Lucca, 24 aprile 2014 - Si è defilato da qualche giorno. E qualcuno lo ha notato. Strano: nel momento di maggiore importanza per il campionato della Lucchese, il presidente Andrea Bacci si mette un po’ di lato. Non compare, non dichiara, ma a domanda risponde. E coglie l’occasione per fare un bilancio del suo primo anno a Lucca. Di più: si avventura in una difesa spassionata della lucchesità, rivendicando, lui fiorentino, i pregi più che i difetti della città dall’arborato cerchio. Bacci non sorpreso per il rinnovato entusiasmo. Anzi.

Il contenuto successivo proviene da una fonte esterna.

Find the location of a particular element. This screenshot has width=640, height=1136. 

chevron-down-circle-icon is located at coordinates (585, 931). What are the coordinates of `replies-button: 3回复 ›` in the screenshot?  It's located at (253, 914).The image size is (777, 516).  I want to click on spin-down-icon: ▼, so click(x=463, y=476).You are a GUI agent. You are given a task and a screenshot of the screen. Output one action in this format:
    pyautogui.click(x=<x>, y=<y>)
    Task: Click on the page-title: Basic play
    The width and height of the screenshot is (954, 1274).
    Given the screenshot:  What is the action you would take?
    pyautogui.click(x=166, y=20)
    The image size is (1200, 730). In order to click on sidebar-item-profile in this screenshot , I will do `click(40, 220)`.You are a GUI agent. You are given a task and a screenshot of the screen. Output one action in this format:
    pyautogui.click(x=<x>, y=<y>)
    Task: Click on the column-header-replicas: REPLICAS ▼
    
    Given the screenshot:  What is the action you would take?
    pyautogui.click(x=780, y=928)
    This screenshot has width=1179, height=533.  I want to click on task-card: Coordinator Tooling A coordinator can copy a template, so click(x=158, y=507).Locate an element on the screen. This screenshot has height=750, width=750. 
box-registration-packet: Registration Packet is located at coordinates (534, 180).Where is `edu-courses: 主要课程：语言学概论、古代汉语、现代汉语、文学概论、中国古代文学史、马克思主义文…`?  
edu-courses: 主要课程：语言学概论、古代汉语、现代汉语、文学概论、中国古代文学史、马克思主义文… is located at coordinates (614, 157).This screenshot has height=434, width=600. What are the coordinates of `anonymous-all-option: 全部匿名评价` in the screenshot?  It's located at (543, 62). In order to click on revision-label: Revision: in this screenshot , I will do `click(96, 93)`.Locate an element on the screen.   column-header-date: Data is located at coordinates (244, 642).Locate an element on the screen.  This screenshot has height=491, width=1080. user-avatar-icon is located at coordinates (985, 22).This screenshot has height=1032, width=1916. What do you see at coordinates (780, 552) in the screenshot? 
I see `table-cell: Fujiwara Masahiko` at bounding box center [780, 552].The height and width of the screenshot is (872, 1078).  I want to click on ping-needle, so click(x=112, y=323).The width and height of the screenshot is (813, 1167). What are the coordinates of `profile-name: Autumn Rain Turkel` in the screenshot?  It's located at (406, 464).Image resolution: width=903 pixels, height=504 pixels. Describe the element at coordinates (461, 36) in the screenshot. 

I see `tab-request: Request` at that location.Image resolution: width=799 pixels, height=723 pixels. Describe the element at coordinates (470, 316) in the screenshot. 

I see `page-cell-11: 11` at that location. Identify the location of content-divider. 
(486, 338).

«Da quando sono a Lucca – spiega il presidente – mi è stato ripetuto un numero impressionante di volte che i lucchesi sono distaccati dalla loro squadra, che rimangono tiepidi, lontani dalla squadra di calcio. Francamente ho sempre ripetuto che mi pareva del tutto normale: dopo due fallimenti non si può metabolizzare dall’oggi al domani».
Eppure c’è chi dice che Lucca è una città diffidente.
«A chi dice che i lucchesi sono sospettosi, replico che sono solo normali e che vivono in una città e un territorio meravigliosi: naturale che guardino con un pizzico di diffidenza chi si avvicini, quasi a voler mettere in chiaro che tutto quello di buono che c’è stato fatto da queste parti in secoli e secoli non deve essere sciupato da chi viene da fuori. Provate a dargli torto. Per me è una virtù. Lucca ha grandissime potenzialità di cui pochi e nessuno parlano, è ora di finirla di trovare alla città solo difetti o cercare quello che non funziona. Guardate quanto è stato fatto nel settore cartario, dov’è all’avanguardia in Europa».
Cosa chiede Bacci alla città?
«Nulla, prima c’è da dare. Inutile cercare imprenditori prima di non aver fatto capire chiaramente cosa vogliamo e possiamo fare con il calcio a Lucca. Non è certo che sto a cercare una fattura di sponsorizzazione. I lucchesi sono persone parsimoniose, ma se i loro soldi vengono impiegati bene, potete stare certi che investiranno anche nella Lucchese. E non dimentichiamo che il 49 per cento della società è fatto già da lucchesi».
Con una delle componenti più importanti del tifo, la cooperativa di Lucca United, c’è stata più di qualche incomprensione.
«C’è stato qualche errore da tutte le parti, ma non posso dimenticare l’aspetto sostanziale di Lucca United, ovvero oltre 400 persone che si uniscono nel nome della Lucchese. Vanno rispettate, e se c’è da combattere alcuni atteggiamenti che per noi vanno fuori dalle righe lo facciamo, ma sono e restano risorse».
Cosa può diventare la Lucchese per Lucca?
«Deve divenire un punto di riferimento, con il nome della città che gira per l’Italia e speriamo un domani per il mondo proprio anche attraverso la sua squadra di calcio. E aggiungo che il fatto ci siamo 1500 persone che la vogliono seguire in trasferta dà la dimensione di quanto sia radicata la squadra di calcio. Lo dico da tempo: se siamo in grado di offrire quello che le persone cercano la Lucchese ha seguito. Ecco perché non sono meravigliato dell’entusiasmo che si respira in questi giorni».
Il futuro: cosa succederà se la Lucchese non dovesse farcela a tornare nei professionisti? C’è chi parla di un suo addio.
«Di come finirà il campionato non voglio parlare, perché sfugge a ogni calcolo. Quello che è certo è che resterò in ogni caso, ci mancherebbe. Forse qualcuno ha interpretato male il silenzio di questi giorni: è solo perché serve concentrazione e poche chiacchiere intorno alla squadra».
I tifosi chiedono di assistere in massa alla gara contro la Correggese, anche ipotizzando il campo neutro.
«Faremo tutto quello che è nelle nostre possibilità per portare il maggior numero di loro alla gara, ma rispetto la Correggese e la sua voglia di giocarsi il futuro nel loro impianto, non scordiamo che con noi si sono comportati sempre con grande correttezza».